Inspector Clouseau's "MAXIMUS"

Our dear inspector has created a 'virtual-employee' Maximus to detect unknown malware using heuristic analysis and working hand to hand with the inspector. Screenshot below shows Maximus' detection. Note that Authentium also has the same detection name as they use the F-Prot engine. Very impressive!!

 

Amazing! Good work Mike!!!!


tD

 

I know why he created Maximus Less work means more beer. It's as simple as that

 

This means that F-Prot will now be able to employ him on part time wages lol


StevieO

 

Not only this. Why should i (or somebody else) wasting time in browsing forums, websites etc to read / download undetected stuff.

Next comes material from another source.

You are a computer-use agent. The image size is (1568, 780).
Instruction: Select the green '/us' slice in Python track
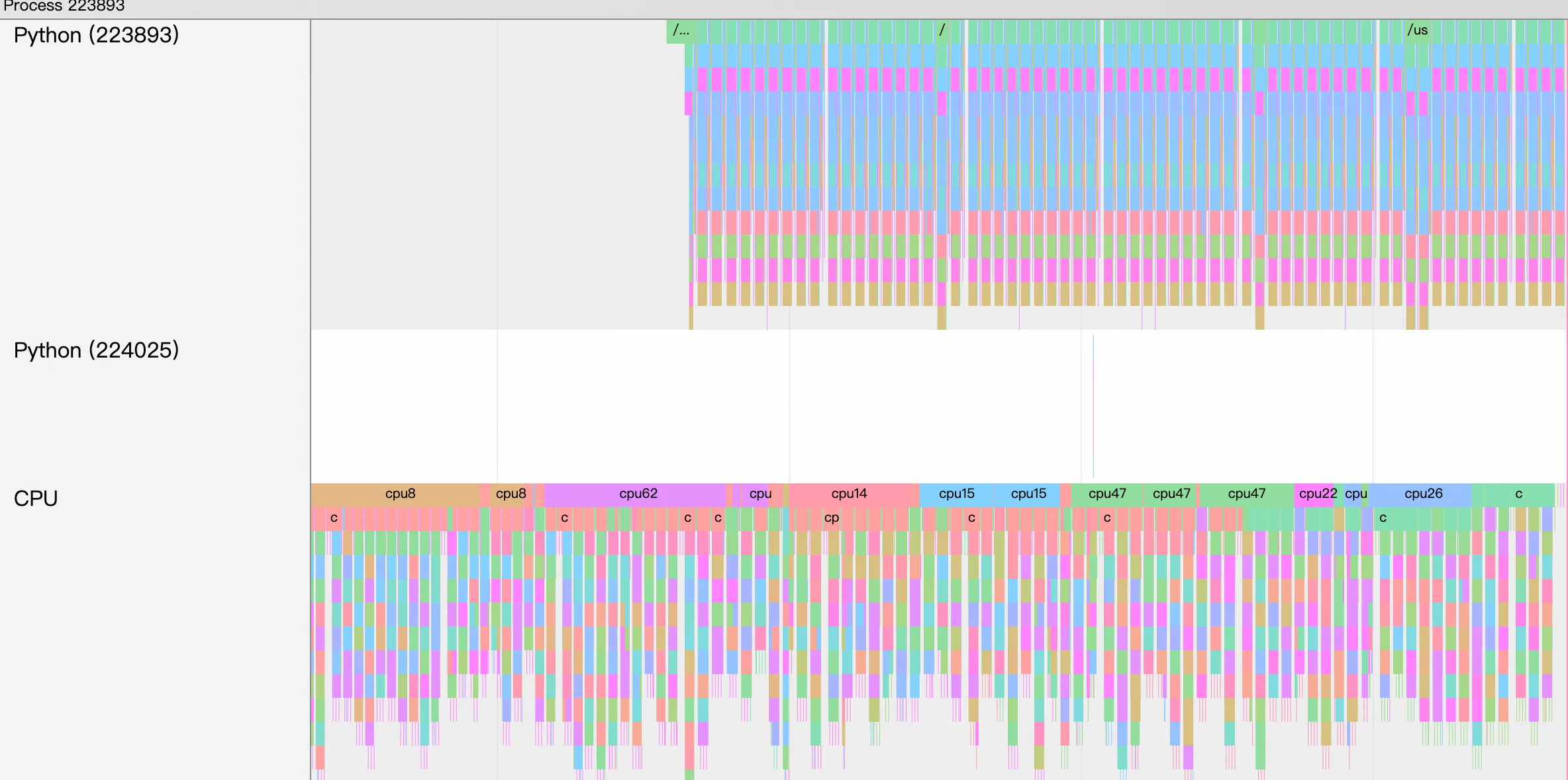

All those kind of work can be automated and it's even fun when you have a "virtual guy" for this purpose with whom you can speak instead of having a black/white batchscript running There will be most likely a younger brother of Maximus namely Julius available soon and maybe i make this one public without the ability to interact into our virus things here of course. So the purpose of this virtual friend would be that you can add him easily as MSN contact and you can ask him for advice. This guy will try to help you with strange files and will tell you what to do with it. Besides, a few things which are already running in Maximus will be included, such as outbreak alerts and general virus information. Those "virtual msn av buddy" things are of course my private playground, so it will be available when i have some time to finish Julius. Maximus is not the problem since it's anyway restricted to work only with my accounts together. But julius would be a free one and for this purpose i need to include layered socks handling for each custom MSN connection.

 

Ah oh yes i forgot one thing. There's a really useful features in those bots. You can live-bookmark interesting things via command "!notify if_changed" in forum threads. if you read something interesting you send via MSN chat to the guy this command and it will send you back a MSN message with a link when there is a new reply. Maximus is lurking around in a lot of "underground" boards in this way

 

hmm...I have the copyright for that pic.
See here: https://www.wilderssecurity.com/showthread.php?t=136779

Joking of course.
Impressive IC! Good work again! Can Maximus clean my roo? . I can let him use my vacuum cleaner...I'm too busy to do it...and yes, a little massage while I'm learning.

 

Julius would be really cool inspector!

 

I noticied many additions with Maximus in the detection name. Some various tousands of samples were detected with it.

 

This is quite impressive Mike Good (detective) work.

 

I can't believe!

I would name it "she.." heehe

 

Bravo!! Watching Jotti became interesting

 

How do we classify Maximus? As "out-program heuristics"?

 

HiRE - Heuristics in Real Environment

Hahaha

 

It really sounds so fascinating.

 

That is soo cool!

 

Last file scanned at least one scanner reported something about: colors.exe, detected by:

Scanner Malware name
AntiVir X
ArcaVir X
Avast X
AVG Antivirus X
BitDefender BehavesLike:Win32.Backdoor
ClamAV X
Dr.Web BACKDOOR.IRC.Trojan
F-Prot Antivirus Possibly a new variant of W32/IRCBot-based!Maximus
Fortinet X
Kaspersky Anti-Virus X
NOD32 probably unknown NewHeur_PE
Norman Virus Control X
UNA X
VirusBuster X
VBA32 X

 

aha that was you Maximus alerted me that there was some detection via MSN Message look:

 

OT:

Mike: email GOD at F-PROT.COM

You've been promoted

/OT

 

of course he was....

 

So is Maximus prone to FP's too? I was just on my ISP site and they have THIS listed in their breaking news. This is for Freedom Antivirus (Command AV). Just curious, it's not a pointed remark about Maximus.

Best,

 

Every heuristic engine can make a mistake.

 

Completely understandable. Now if I understand right, Maximus writes the code to clean too

 

Actually the Maximus family is made up of twins -- Hidari Maximus (brother) & Migi Maximus (sister). They are a well-rounded pair with an amazing ability to go directly to the seat of any security problem.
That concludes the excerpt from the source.